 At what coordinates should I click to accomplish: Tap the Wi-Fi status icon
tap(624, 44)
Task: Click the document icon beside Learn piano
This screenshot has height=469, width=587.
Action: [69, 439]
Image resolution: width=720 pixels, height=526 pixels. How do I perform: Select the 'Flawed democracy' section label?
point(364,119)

——————————

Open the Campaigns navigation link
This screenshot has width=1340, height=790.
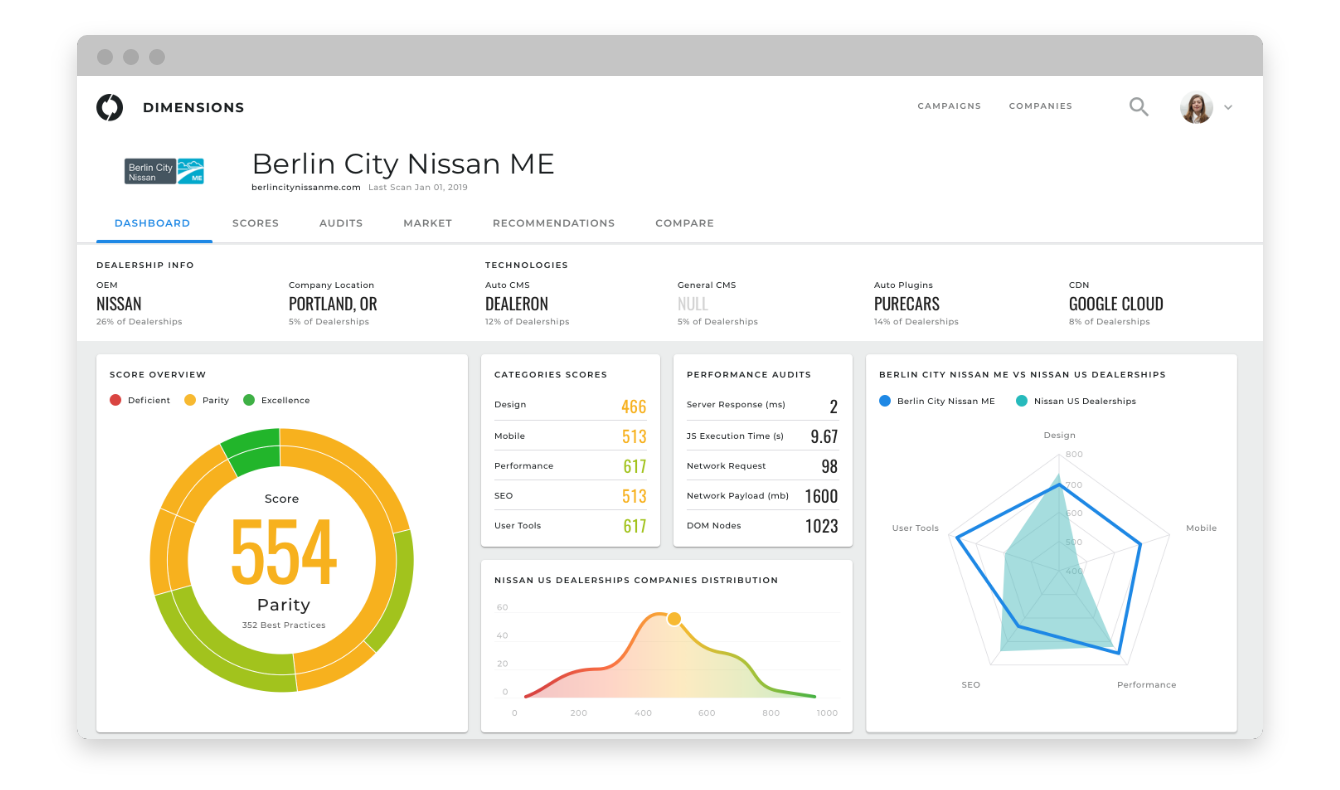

——————————

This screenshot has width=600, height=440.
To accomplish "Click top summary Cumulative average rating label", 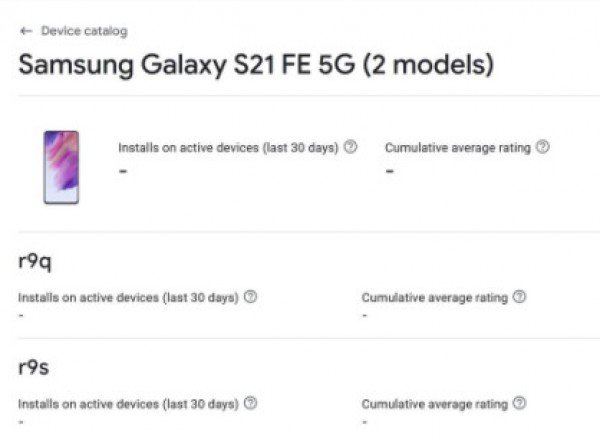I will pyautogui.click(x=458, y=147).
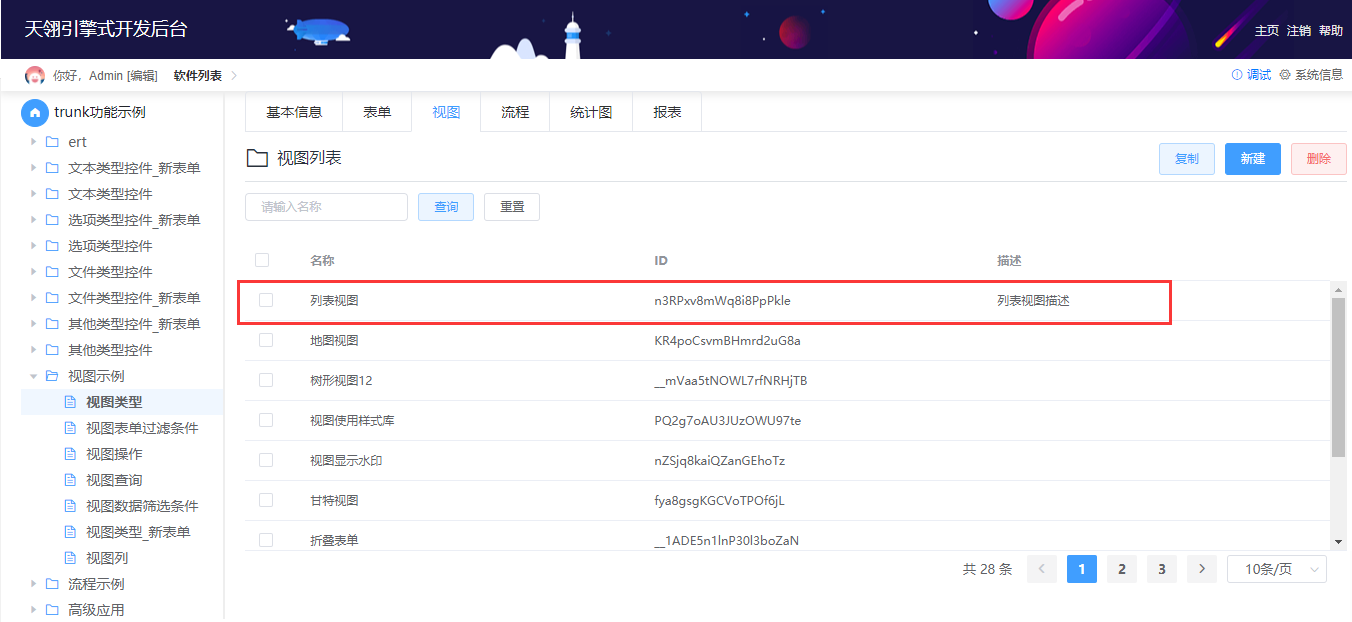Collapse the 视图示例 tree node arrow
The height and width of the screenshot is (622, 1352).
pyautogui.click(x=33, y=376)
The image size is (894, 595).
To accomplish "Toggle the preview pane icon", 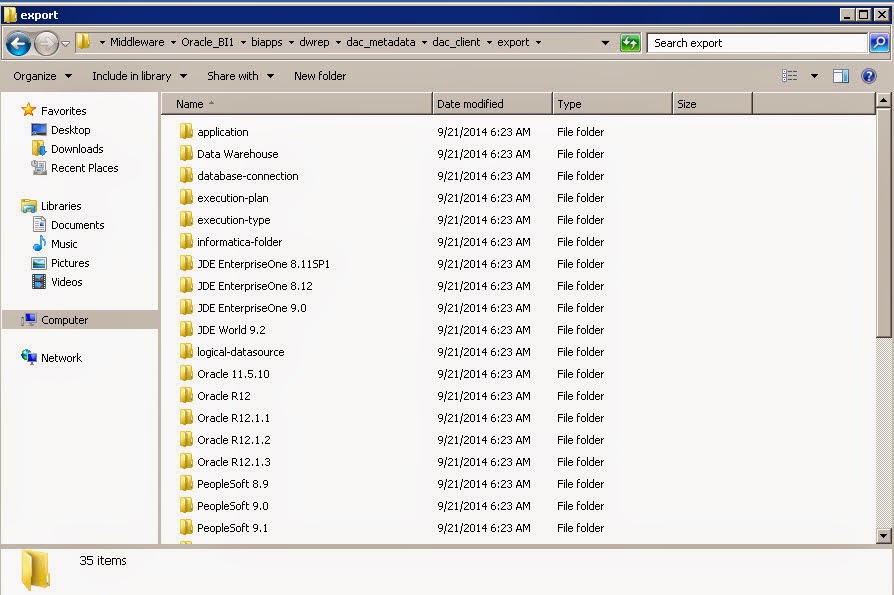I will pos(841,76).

——————————

→ **What the task requires**
When you reach the line containing "Open the Campaigns navigation link" in the data above, start copying exactly, and stop after the line containing "This screenshot has width=1340, height=790.".

→ **Output for this task**
Open the Campaigns navigation link
This screenshot has width=1340, height=790.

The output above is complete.